The Motley Fool Discussion Boards
Investing/Strategies / Bonds & Fixed Income Investments
|Subject: Re: 10 year treasuries||Date: 1/11/2014 2:22 PM|
|Author: aleax||Number: 35175 of 35930|
I added to a position in PMT (REIT common) and have been thinking about researching NLY again with an eye to the common (or to closing the preferred position since the common's yield is almost too good).
Care to give me an elevator pitch on PMT? My 2 cents on NLY is that after Mike F passed the company is in a dangerous place... he was really the glue and I am not sure I would make a bet that new problems won't creep in that only he would have been able to see. They are an absolute giant now... I'd be very wary personally. I have no great in depth knowledge but I do focus on financial companies a lot, and high level + great reputation under old management + new management is dangerous IMO.
Me, I don't see any of NLY's preferred stocks as being at all appetizing at this time. The yield on the common looks crazy high just because its stock price has _already_ crashed in 2013 -- from highs above 16 (in the spring before the word `taper` was first uttered;-), down to lows below 10 (now recovered to 10.24).
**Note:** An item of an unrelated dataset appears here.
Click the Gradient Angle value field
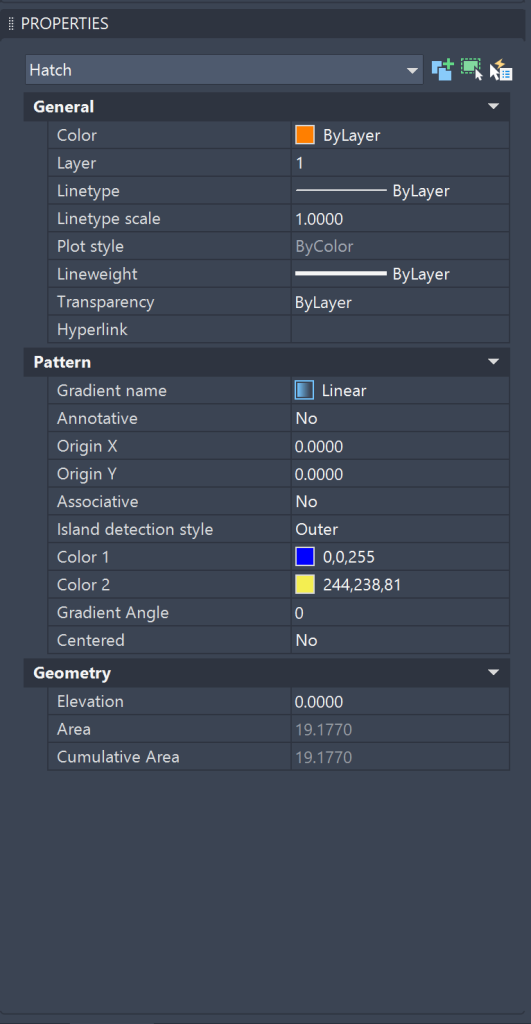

But management has been doing the right things to keep the firm solid for the future -- reducing payouts (steadily down: .45, .40, .35, and now .30, over 4 quarters), which of course is part of what crashed the stock price, but also already enabled a substantial reduction in leverage and some diversification from residential mortgages to steadier commercial ones. I like what I see there (and posted about it in two free TMF boards - the NLY-specific one, and the general one on REITs).
Equity REITs (esp. triple-nets, I think) are of course steadier and safer than mortgage REITs, but in a well-diversified balanced portfolio I think there's space for both kinds (as well as some more specialized REITs like, say, PCL and AMT). In 2014, I aim to increase my REIT exposure target, from about 5%, to about 10% of my securities.
I'm also slowly changing my asset class balance, which was 75/25 between equities and debentures in early 2013 and for years before -- it's now 70/30 and on its way to 65/35. This includes REITs -- I count as `equities` the common stock of equity REITs, as `debentures` all preferred stocks and common stock of mortgage REITs.
As I mentioned in another post here earlier today, Barron's sees REITs as one of their three best income investments for 2014 (they didn't in 2013, and were proven right) -- #3, with #2 being municipal bonds.
I had reached the same conclusion, and started re-positioning my portfolio accordingly, a bit earlier than that, but it's always nice when one sees professionals agreeing (plays to one's confirmation bias, I guess;-)...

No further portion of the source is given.